A few pen strokes and the jobs that "are never coming back" magically do come back.
We used to protect domestic jobs simply by taxing imports that came from cheap labor countries.
Not only did the corporate overlords tell their servants in government to change that law, but they also told them to give tax breaks to companies who moved their production to China or other slave wage countries. That's right. You have actually picked up the tab for moving your job to China.
Suckers! Chumps! Unbelievable.
This idea that protecting the interests of citizens (protectionism) is somehow bad or impossible is an outright lie.
Global trade is nothing new, it's been going on for many centuries. But it was a matter of common sense that this trade was mutually beneficial. Trade is NOT beneficial (except to a very few) if the people in one nation lose their jobs simply for very short term profits for a few.
It is not beneficial for the environment in a nation to be raped simply because they naively didn't have laws to protect it. This is not "free trade" and there really is no such beast. What is needed is FAIR trade. Trade that benefits both nations in the transaction.
There is no inherent need to dismantle the middle class and toss the working people under the nearest bus. It's a desire of the few, who want what little that middle class has.
Unless we demand laws to stop the wholesale purchase of public policy making;
the few, the sociopaths, the insanely and cluelessly greedy will get their way.
We can, and we must reconstruct ourselves.
We must do so or we will disappear without so much as a whimper.
The long term goal can and must be about human potential, not how much we can get for the chemicals left when we reduce the remains of human beings.
Labor Day began not as a national holiday but in the streets on September 5, 1882.

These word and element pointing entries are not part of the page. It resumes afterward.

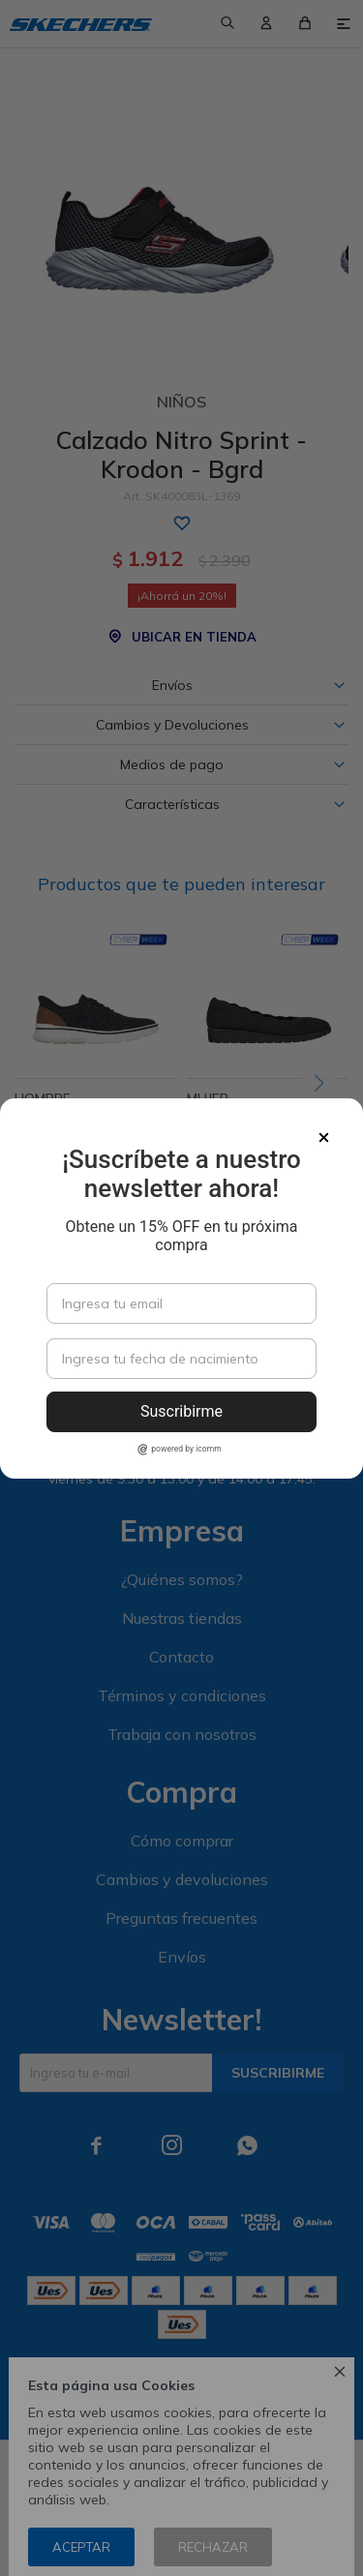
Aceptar (81, 2547)
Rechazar (213, 2547)
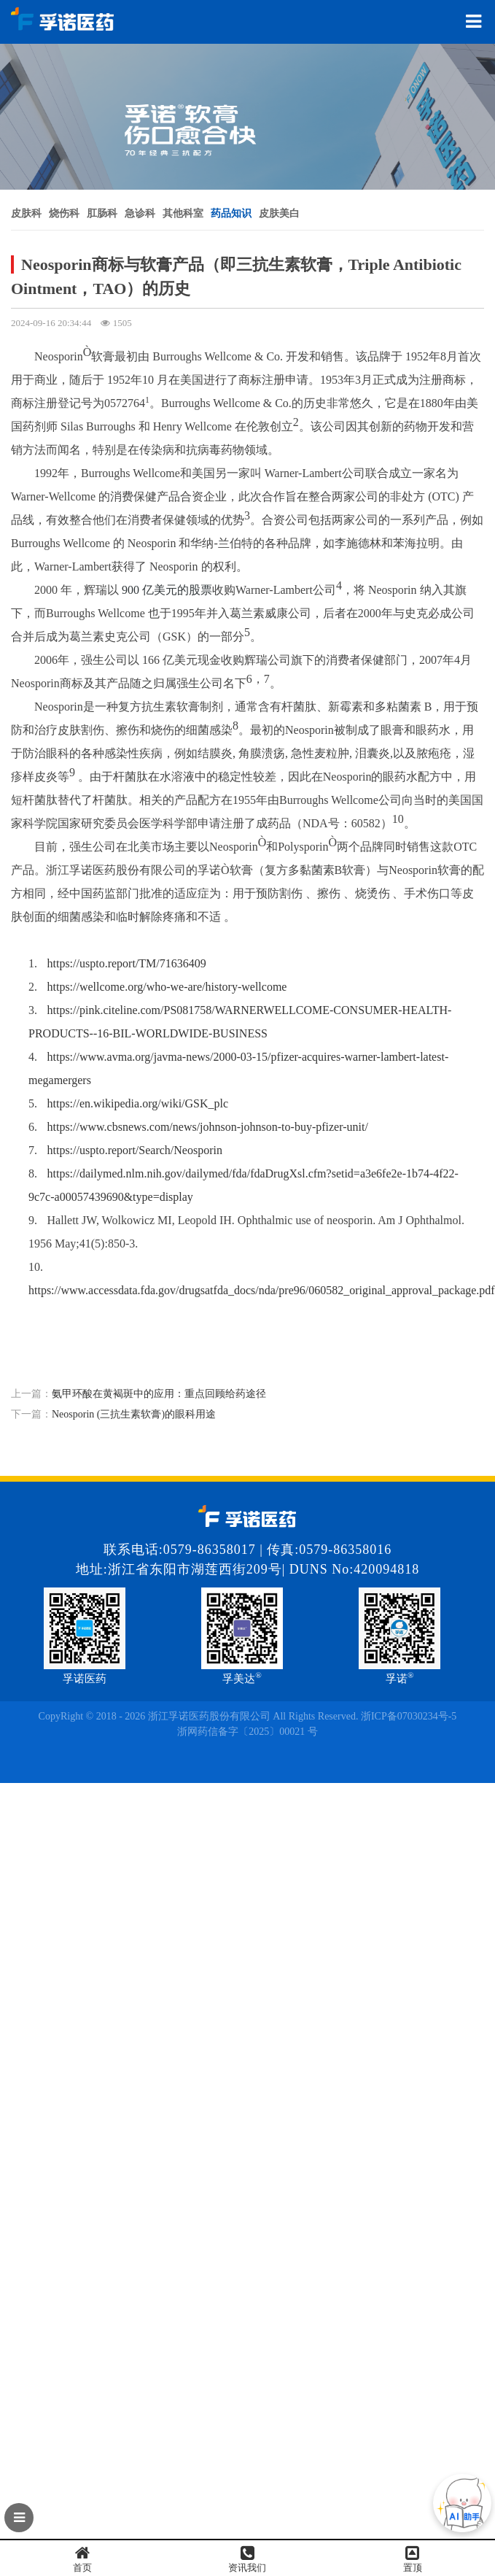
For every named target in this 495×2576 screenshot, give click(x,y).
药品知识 (231, 213)
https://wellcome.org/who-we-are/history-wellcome (167, 986)
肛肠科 (102, 213)
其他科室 (183, 213)
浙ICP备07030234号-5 (408, 1716)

Thousands of bricklayers, printers, blacksmiths, railroad men, cigar makers, and others took a day off and marched in New York City. They carried signs that read “Eight Hours for Work, Eight Hours for Rest, Eight Hours for What We Will”, “Labor creates all wealth,” & “We Must Crush the Monopolies Lest They Crush Us.”

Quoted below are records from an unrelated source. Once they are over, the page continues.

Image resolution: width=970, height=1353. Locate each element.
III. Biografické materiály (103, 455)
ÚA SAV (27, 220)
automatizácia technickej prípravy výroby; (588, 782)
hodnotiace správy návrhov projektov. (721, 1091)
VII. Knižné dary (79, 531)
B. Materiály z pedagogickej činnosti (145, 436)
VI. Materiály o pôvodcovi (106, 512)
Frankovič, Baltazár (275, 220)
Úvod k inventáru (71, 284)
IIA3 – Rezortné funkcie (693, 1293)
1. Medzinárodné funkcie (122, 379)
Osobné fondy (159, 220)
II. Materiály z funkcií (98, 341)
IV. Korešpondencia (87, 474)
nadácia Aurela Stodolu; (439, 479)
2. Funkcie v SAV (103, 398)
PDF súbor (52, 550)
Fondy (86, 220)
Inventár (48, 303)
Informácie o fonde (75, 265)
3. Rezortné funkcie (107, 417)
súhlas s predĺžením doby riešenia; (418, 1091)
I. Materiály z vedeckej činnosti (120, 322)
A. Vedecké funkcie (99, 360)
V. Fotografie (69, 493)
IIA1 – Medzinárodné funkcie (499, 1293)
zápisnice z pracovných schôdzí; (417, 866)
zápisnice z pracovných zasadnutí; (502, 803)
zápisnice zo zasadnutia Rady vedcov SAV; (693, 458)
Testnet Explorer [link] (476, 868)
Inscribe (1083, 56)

The underlying dynamics have not changed much.
As for this year's labor day...
This weekend you could hardly be blamed for going to Walmart for the latest feather-light flatscreen television from China or Mexico. You may legitimately be dazzled by the low prices and pixel counts. But far better, go to a Costco, where workers make about twice the Walmart wage, and don’t have to rely on federal benefits like food stamps and Medicaid (which, according to Americans for Tax Fairness, cost taxpayers $6.2 billion a year...a corporate subsidy for Walmart).
In addition, Costco lets its workers unionize while Walmart instructs managers to report any union activity or grumblings about wages to the company’s “Labor Relations Hotline.”
But all of you Holiday shoppers will have to wait until Tuesday, though... because Costco is closed on Labor Day. Its workers will be at the family barbecue or the parade, celebrating a national holiday...where they should be!